Social Justice: Is It in Our Nature (and Our Future)? →
Peter Corning, who was trained as a biologist and is now the director of the Institute for the Study of Complex Systems, joins the conversation at just the right time. His most recent book, The Fair Society, was published in early 2011, and—like Joseph Stiglitz’s Vanity Fair article “Of the 1%, by the 1%, for the 1%”—it has turned out to be remarkably prescient. Several chapters read like an annotated list of complaints made by the most well-informed campers in Zuccotti Park last fall.
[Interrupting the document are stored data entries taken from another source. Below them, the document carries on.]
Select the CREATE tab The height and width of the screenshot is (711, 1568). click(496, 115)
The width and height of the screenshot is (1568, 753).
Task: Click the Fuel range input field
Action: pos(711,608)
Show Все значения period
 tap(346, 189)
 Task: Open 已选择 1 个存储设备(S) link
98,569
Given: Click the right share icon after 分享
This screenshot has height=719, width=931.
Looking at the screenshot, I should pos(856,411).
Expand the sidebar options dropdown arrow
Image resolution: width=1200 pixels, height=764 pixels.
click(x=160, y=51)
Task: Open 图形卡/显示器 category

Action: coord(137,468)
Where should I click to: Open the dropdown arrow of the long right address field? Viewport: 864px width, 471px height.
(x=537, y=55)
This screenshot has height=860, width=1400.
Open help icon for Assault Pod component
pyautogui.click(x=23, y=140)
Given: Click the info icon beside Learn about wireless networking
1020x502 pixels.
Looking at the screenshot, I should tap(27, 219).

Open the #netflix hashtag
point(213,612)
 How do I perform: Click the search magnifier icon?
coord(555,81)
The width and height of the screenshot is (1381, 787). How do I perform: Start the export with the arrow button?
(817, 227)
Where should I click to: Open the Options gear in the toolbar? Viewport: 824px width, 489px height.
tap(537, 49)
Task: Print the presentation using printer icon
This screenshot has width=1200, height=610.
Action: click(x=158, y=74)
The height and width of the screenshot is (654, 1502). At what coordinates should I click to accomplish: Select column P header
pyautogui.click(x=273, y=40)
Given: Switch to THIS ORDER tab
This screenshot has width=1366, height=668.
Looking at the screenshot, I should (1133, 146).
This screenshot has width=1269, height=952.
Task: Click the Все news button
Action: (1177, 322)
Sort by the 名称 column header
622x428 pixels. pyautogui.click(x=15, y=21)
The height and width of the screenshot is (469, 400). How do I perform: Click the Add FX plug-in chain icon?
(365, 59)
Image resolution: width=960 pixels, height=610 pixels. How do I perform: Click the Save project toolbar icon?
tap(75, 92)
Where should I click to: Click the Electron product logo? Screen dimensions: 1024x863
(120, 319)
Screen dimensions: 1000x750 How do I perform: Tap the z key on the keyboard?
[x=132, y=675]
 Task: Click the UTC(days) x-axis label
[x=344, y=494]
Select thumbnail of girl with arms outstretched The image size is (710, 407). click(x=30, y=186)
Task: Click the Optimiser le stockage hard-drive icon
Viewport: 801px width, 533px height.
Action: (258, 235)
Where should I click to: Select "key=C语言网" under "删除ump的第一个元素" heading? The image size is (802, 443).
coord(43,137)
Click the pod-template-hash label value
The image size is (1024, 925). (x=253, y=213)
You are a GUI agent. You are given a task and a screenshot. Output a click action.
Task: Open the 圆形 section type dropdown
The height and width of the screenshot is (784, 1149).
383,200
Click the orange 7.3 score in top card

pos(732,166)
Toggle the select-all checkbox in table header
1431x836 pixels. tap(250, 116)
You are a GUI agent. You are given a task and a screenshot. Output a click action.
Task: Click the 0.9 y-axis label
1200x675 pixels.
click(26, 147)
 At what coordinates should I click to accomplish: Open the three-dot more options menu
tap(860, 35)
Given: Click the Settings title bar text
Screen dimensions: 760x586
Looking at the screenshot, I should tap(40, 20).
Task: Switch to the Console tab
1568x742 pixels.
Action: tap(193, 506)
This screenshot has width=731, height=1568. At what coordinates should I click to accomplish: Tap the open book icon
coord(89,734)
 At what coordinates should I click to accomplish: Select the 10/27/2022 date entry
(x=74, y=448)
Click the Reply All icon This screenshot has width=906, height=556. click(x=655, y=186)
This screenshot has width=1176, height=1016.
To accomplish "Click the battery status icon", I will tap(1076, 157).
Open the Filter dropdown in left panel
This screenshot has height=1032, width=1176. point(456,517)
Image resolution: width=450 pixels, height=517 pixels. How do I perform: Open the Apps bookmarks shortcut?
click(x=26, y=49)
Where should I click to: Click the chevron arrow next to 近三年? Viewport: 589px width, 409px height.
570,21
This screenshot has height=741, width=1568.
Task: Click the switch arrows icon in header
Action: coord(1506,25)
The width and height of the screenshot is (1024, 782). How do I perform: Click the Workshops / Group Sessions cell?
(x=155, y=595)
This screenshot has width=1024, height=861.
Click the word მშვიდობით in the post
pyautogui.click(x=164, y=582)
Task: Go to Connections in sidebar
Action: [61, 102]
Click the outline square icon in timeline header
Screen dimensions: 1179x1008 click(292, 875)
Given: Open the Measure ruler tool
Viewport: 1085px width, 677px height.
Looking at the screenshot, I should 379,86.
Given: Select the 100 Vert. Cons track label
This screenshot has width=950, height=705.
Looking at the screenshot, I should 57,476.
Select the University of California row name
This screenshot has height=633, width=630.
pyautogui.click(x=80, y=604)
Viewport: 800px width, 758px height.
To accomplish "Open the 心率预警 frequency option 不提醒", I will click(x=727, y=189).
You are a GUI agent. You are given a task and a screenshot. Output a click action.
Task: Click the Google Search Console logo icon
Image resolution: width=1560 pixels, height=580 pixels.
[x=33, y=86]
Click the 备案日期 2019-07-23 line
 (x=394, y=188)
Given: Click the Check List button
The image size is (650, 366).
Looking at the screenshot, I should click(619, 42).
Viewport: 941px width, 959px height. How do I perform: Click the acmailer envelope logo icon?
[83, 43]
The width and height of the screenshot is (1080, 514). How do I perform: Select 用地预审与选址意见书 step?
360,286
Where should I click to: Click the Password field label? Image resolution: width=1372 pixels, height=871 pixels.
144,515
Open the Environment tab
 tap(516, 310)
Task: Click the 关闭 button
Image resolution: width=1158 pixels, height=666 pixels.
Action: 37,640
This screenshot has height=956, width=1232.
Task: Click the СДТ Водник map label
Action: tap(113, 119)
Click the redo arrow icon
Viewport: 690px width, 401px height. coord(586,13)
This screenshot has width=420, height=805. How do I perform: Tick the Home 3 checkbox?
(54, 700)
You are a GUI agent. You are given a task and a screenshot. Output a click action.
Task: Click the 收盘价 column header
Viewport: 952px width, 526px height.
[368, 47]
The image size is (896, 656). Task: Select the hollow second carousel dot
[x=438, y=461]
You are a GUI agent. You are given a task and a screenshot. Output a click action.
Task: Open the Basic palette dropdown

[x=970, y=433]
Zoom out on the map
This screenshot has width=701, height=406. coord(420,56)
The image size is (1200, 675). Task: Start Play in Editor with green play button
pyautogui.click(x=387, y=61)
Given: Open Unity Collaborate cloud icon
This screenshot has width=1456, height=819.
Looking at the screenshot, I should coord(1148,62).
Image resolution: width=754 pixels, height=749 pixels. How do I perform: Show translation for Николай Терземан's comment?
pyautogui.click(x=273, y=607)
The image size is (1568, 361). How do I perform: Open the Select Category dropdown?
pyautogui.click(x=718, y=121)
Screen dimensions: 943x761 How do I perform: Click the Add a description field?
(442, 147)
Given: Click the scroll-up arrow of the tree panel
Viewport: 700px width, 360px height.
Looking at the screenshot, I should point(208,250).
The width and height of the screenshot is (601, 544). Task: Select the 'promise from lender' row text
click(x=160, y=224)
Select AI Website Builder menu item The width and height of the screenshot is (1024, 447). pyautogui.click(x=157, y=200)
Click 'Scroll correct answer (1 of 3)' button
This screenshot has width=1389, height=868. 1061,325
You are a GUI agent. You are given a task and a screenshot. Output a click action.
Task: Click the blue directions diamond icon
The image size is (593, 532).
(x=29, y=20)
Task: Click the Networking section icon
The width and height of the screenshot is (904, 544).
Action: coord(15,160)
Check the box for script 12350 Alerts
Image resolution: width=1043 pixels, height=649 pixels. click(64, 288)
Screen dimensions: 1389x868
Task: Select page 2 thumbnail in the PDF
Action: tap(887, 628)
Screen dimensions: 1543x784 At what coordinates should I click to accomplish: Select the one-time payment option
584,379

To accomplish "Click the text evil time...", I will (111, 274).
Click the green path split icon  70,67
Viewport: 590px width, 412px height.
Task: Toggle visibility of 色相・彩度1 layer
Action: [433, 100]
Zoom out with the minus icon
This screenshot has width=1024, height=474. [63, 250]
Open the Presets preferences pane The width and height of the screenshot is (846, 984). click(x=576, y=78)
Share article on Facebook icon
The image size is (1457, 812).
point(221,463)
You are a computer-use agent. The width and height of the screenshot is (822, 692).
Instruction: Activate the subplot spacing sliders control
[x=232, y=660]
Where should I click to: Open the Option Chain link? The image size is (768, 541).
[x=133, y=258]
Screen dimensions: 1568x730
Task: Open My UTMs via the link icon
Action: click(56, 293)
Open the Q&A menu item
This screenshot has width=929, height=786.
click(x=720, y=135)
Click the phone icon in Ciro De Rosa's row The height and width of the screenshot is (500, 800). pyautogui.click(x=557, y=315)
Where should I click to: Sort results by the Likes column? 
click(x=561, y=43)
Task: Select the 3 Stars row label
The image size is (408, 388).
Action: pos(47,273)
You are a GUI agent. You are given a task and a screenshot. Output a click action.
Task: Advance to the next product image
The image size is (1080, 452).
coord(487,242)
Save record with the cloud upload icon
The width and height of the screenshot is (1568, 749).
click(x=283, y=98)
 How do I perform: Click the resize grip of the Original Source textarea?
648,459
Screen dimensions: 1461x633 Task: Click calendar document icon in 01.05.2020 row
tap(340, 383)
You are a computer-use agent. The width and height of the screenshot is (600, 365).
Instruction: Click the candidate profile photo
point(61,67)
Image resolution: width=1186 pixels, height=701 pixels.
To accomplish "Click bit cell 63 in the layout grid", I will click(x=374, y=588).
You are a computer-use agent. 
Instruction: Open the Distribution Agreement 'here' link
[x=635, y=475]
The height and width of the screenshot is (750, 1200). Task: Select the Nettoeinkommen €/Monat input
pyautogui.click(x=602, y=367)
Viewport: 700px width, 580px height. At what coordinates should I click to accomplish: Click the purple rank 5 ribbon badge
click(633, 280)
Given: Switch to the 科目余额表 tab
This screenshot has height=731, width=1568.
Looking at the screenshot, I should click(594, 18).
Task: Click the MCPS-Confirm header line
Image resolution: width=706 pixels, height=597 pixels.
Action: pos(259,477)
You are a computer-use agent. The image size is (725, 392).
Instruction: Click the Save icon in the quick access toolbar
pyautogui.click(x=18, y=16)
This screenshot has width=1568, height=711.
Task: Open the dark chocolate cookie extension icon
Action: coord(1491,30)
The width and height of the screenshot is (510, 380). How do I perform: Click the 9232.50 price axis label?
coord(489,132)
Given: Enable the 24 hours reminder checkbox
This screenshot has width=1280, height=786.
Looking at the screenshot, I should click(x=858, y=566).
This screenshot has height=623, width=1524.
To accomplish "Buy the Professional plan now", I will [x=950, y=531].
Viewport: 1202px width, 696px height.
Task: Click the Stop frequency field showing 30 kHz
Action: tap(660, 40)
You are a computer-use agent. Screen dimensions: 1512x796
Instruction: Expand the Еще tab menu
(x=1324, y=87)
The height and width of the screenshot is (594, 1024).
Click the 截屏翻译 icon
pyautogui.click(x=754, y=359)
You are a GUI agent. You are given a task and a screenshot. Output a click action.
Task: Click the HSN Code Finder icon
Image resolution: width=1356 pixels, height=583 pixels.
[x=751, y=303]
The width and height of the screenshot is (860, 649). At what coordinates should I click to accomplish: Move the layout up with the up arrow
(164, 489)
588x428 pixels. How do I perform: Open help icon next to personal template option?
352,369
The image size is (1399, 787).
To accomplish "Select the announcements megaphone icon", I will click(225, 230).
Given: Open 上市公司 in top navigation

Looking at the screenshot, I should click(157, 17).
Corning notes, for example, that in the United States, “since the 1980s, some 94 percent of the total increase in personal income has gone to the top 1 percent of the population”; at least 25 million Americans (17.2 percent of the workforce) are presently struggling with unemployment or drastic underemployment; “close to 50 million Americans experienced ‘food deprivation’ (hunger) at various times in 2009”; and as many as 75 million Americans (25 percent of the population) live in poverty. Adding insult to injury, the top 10 percent of income earners in the United States live 4.5 years longer on average than the bottom 10 percent.
In a nutshell, Corning’s thesis is that human nature has evolved in such a way as to create a natural revulsion to states of affairs like these. In the opening chapters, he recounts various evolutionary arguments for the notion that our hunter-gatherer ancestors possessed a deep sense of fairness and developed “a pattern of egalitarian sharing” in which “dominance behaviors were actively resisted by coalitions of other group members.” He draws eclectically on studies of baboons, descriptive anthropological accounts of hunter-gatherer societies and, in a few cases, the fossil record. With this biological framework in place, Corning endeavors to show that the capitalist system as currently practiced in the United States and elsewhere is manifestly unfair. His beef is not solely with laissez-faire capitalism, however; he claims that socialism is just as unfair, although in different ways, and that efforts to develop a “third way” that avoids the excesses of capitalism and socialism have been “anemic” and “unable to confront the status quo” of class-based inequality. In place of these failed institutions, he proposes a new type of society founded on a biosocial contract, which he describes as a “truly voluntary bargain among various (empowered) stakeholders over how the benefits and obligations in a society are to be apportioned among the members” that is “grounded in our growing understanding of human nature and the basic purpose of a human society.” Such a contract, he writes, must be focused on fairness and the obligation to address the “shared survival and reproductive needs” of our species.